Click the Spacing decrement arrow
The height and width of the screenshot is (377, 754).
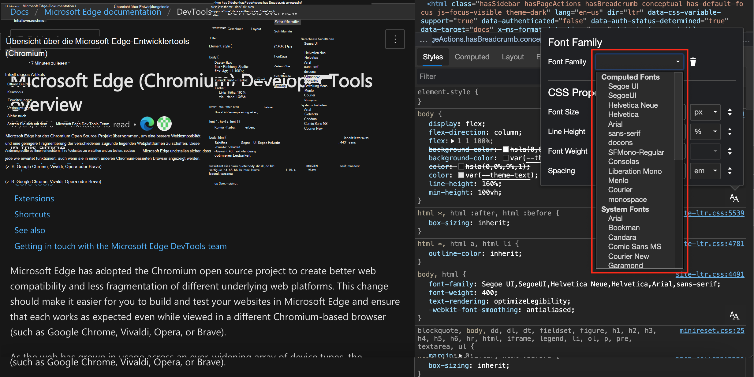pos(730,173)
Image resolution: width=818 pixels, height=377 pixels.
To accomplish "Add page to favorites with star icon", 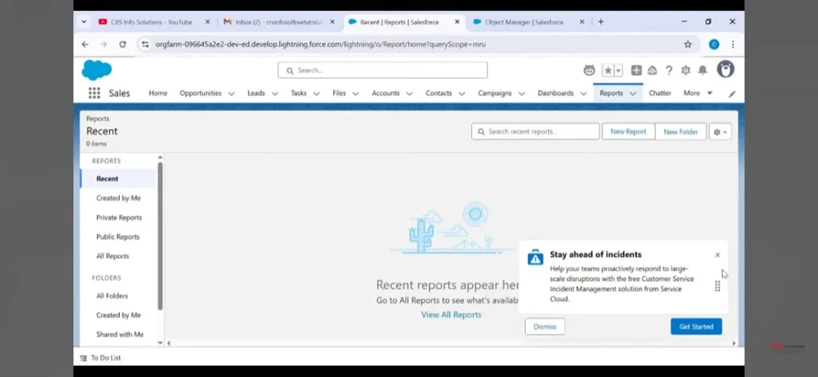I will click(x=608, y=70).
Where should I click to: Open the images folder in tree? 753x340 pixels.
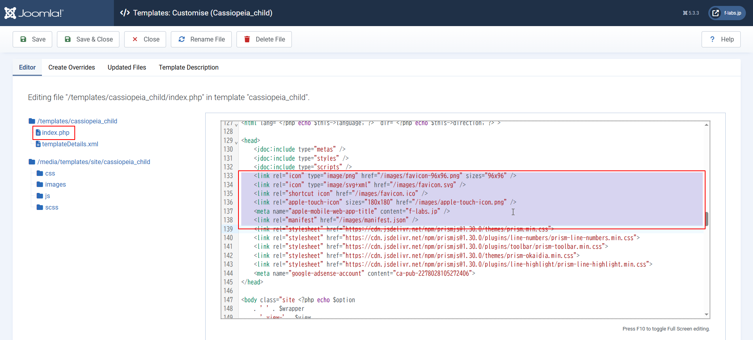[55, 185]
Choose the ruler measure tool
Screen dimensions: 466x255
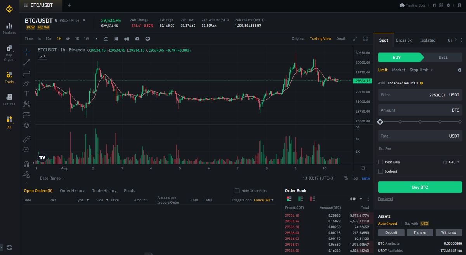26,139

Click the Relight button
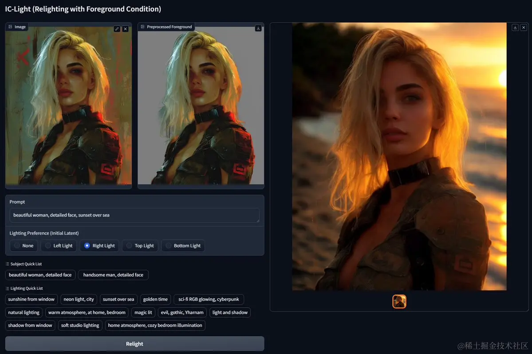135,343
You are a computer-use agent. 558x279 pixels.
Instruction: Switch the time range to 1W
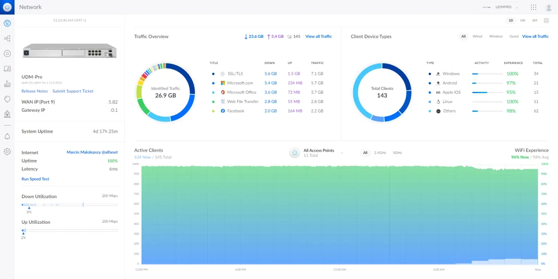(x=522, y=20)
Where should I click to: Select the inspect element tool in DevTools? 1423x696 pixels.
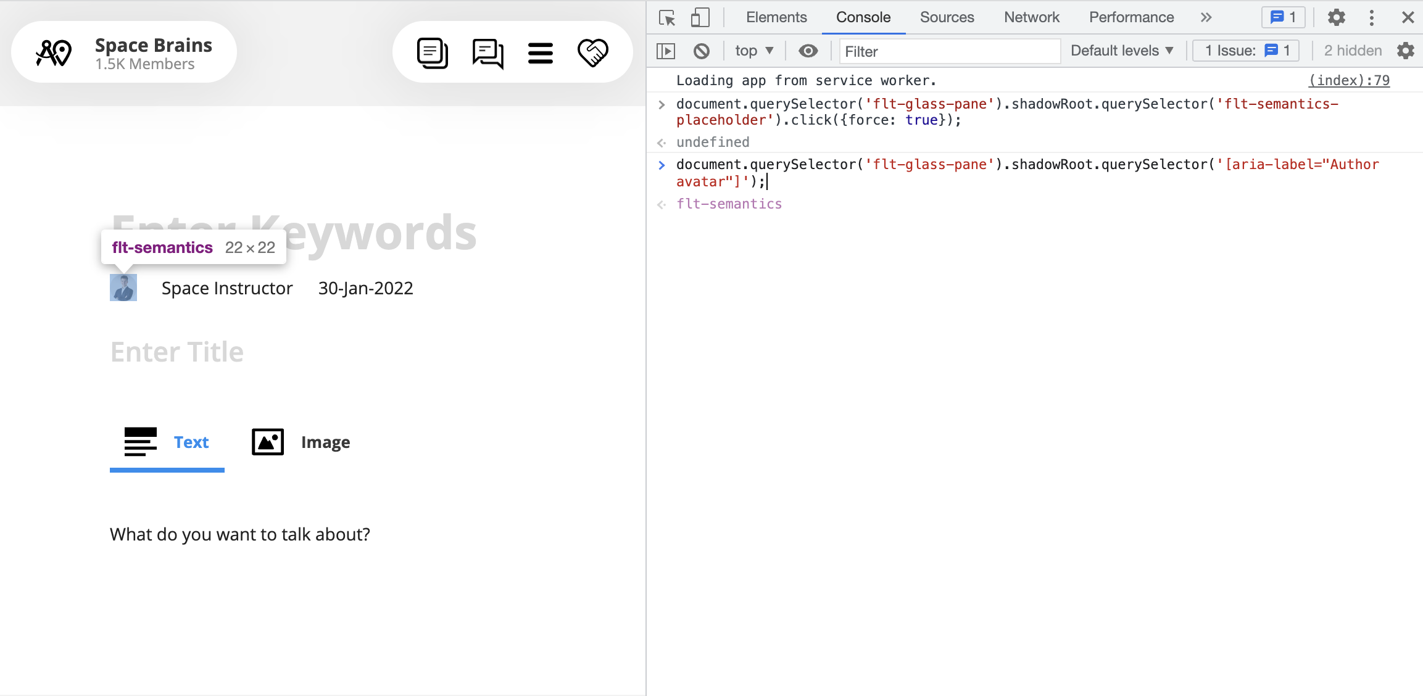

______

Output every line from the one containing "Click the Relight button" through the end of the rows as a JSON list of strings, one string per line. Skip blank lines and leave the pictures out.

[
  "Click the Relight button",
  "135,343",
  "You are a computer-use agent. 558x279 pixels.",
  "Instruction: Switch the time range to 1W",
  "(x=522, y=20)",
  "Where should I click to: Select the inspect element tool in DevTools? 1423x696 pixels."
]